## Begin MATERIAL PROVIDED

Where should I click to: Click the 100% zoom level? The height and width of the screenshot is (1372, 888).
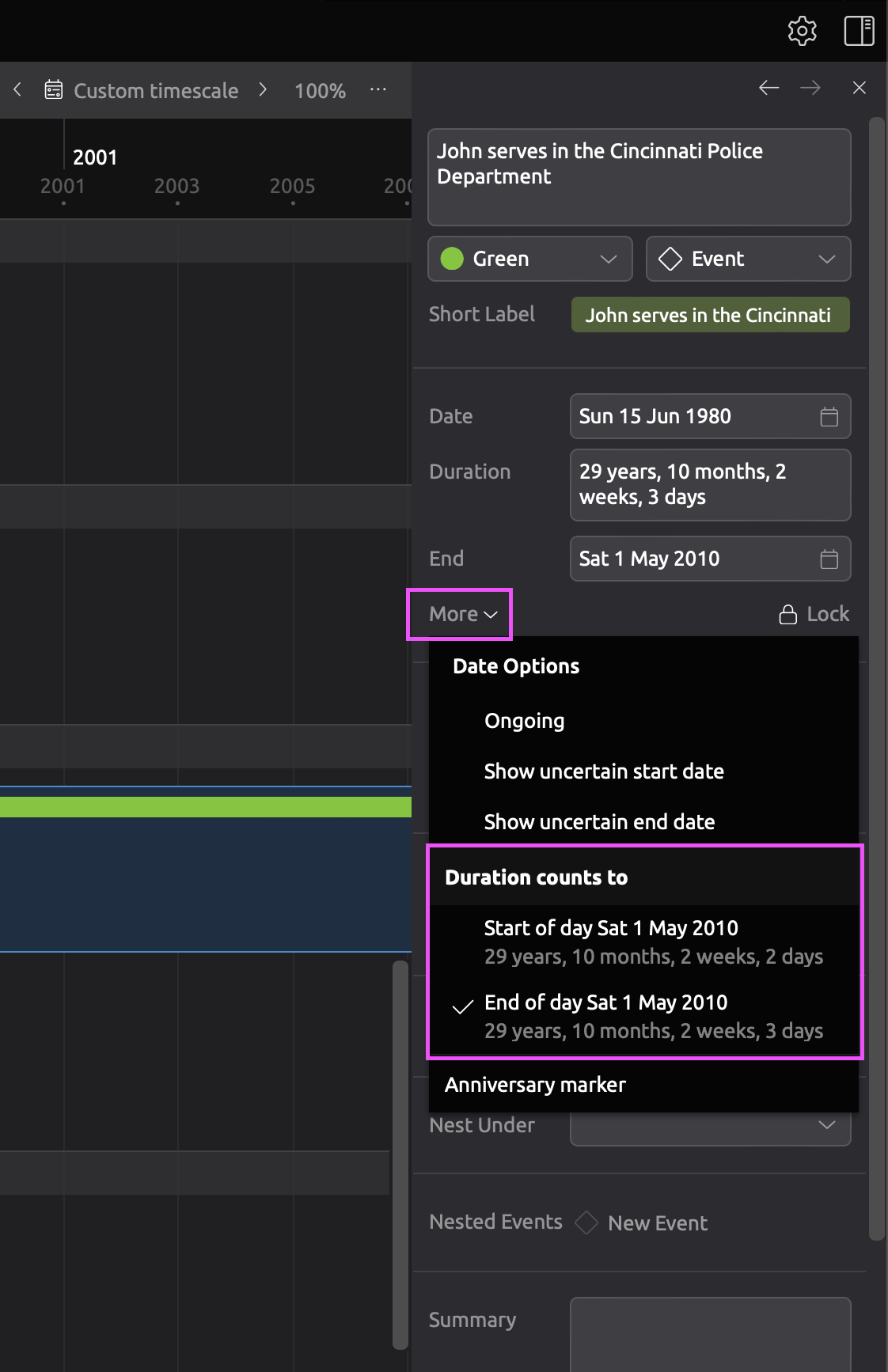(320, 91)
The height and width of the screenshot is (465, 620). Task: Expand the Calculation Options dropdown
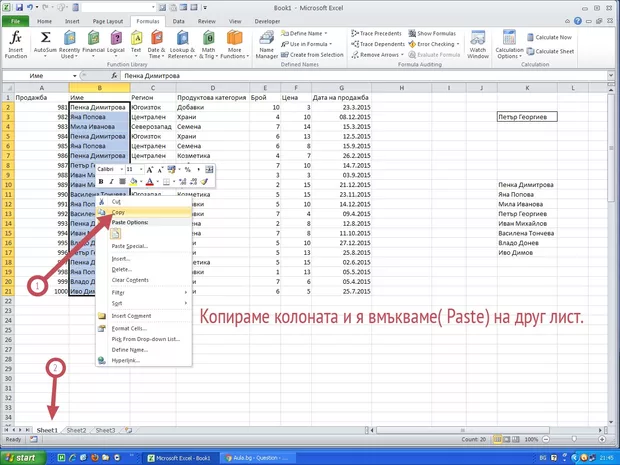[509, 44]
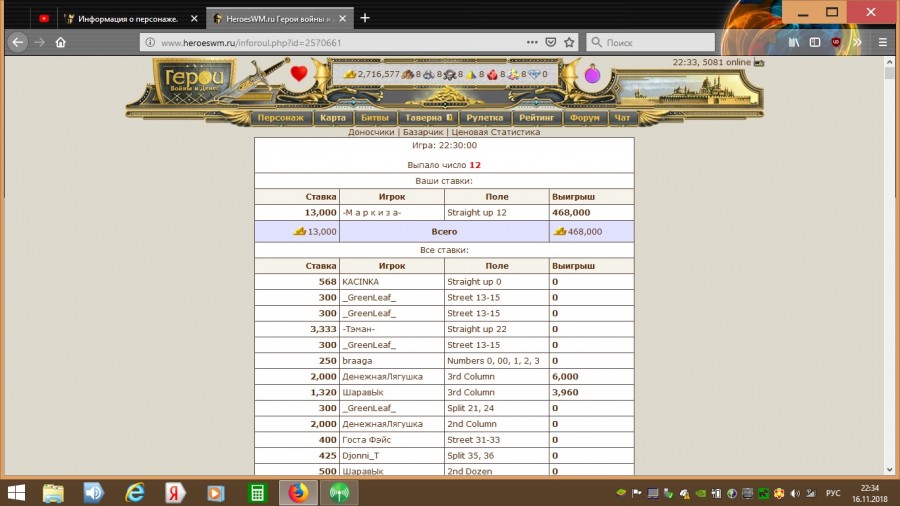The width and height of the screenshot is (900, 506).
Task: Open player KACINKA's profile link
Action: pyautogui.click(x=360, y=282)
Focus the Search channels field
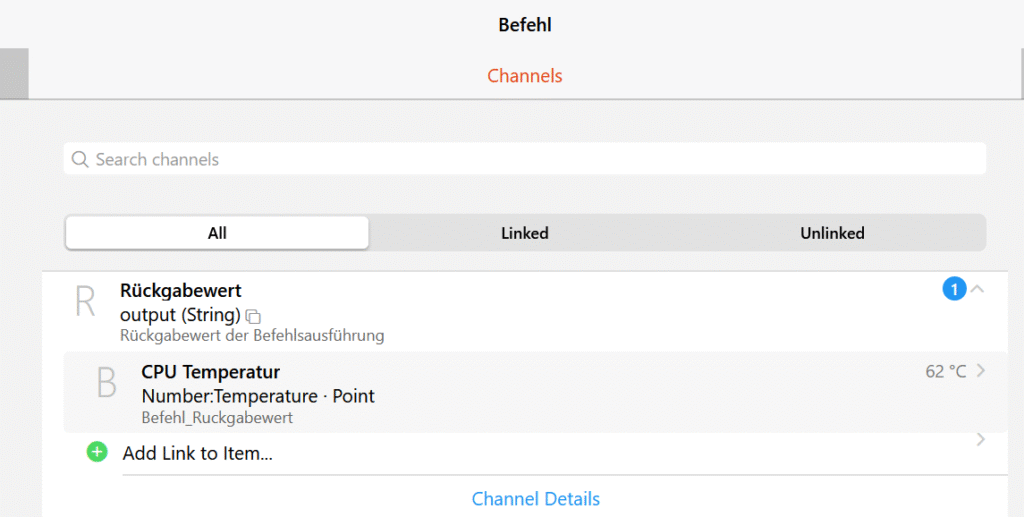1024x517 pixels. (524, 159)
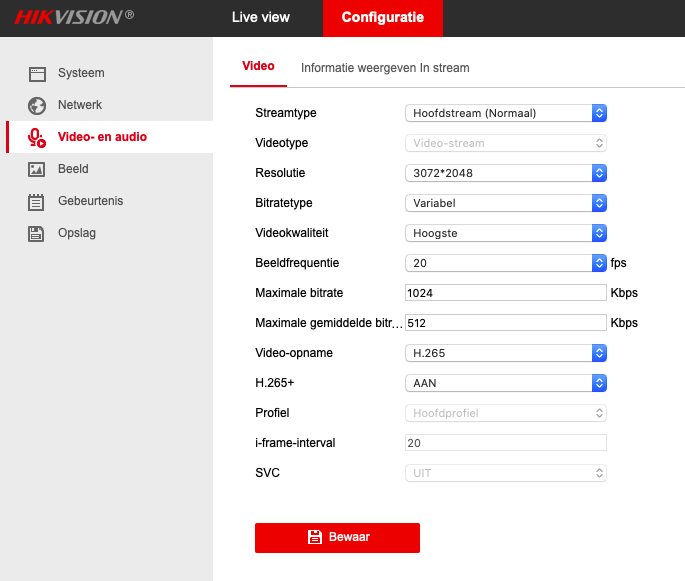Click the Systeem window icon in sidebar
The image size is (685, 581).
point(37,73)
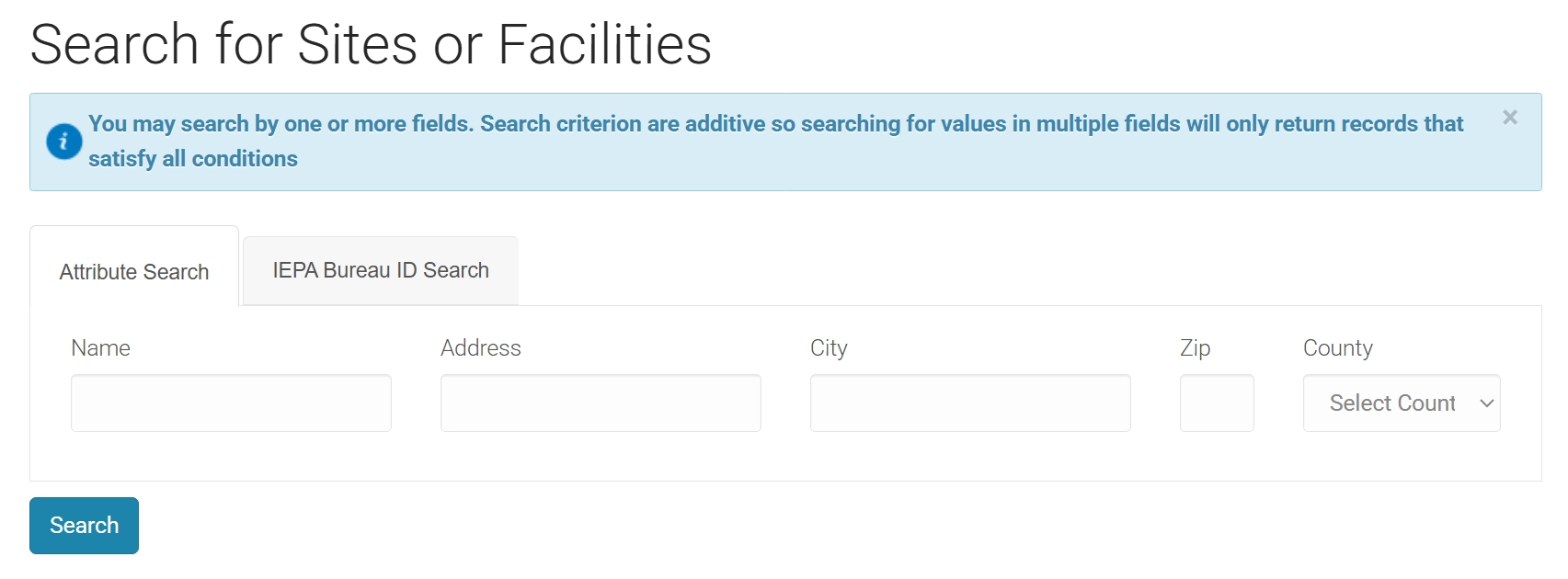Viewport: 1568px width, 579px height.
Task: Click the City field label
Action: pos(829,348)
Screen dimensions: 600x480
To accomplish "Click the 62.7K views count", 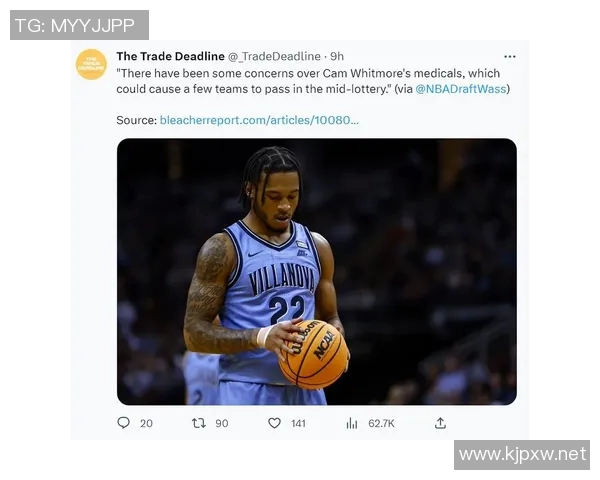I will (x=381, y=423).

## End MATERIAL PROVIDED

**OBJECTIVE**:
Repeat the data lines from the one containing "The height and width of the screenshot is (465, 620)." through the one containing "Action: pyautogui.click(x=360, y=282)", both included. Omit the pictures.

**SOLUTION**:
The height and width of the screenshot is (465, 620). Task: Expand the Calculation Options dropdown
[509, 44]
The width and height of the screenshot is (900, 506).
Task: Open player KACINKA's profile link
Action: pyautogui.click(x=360, y=282)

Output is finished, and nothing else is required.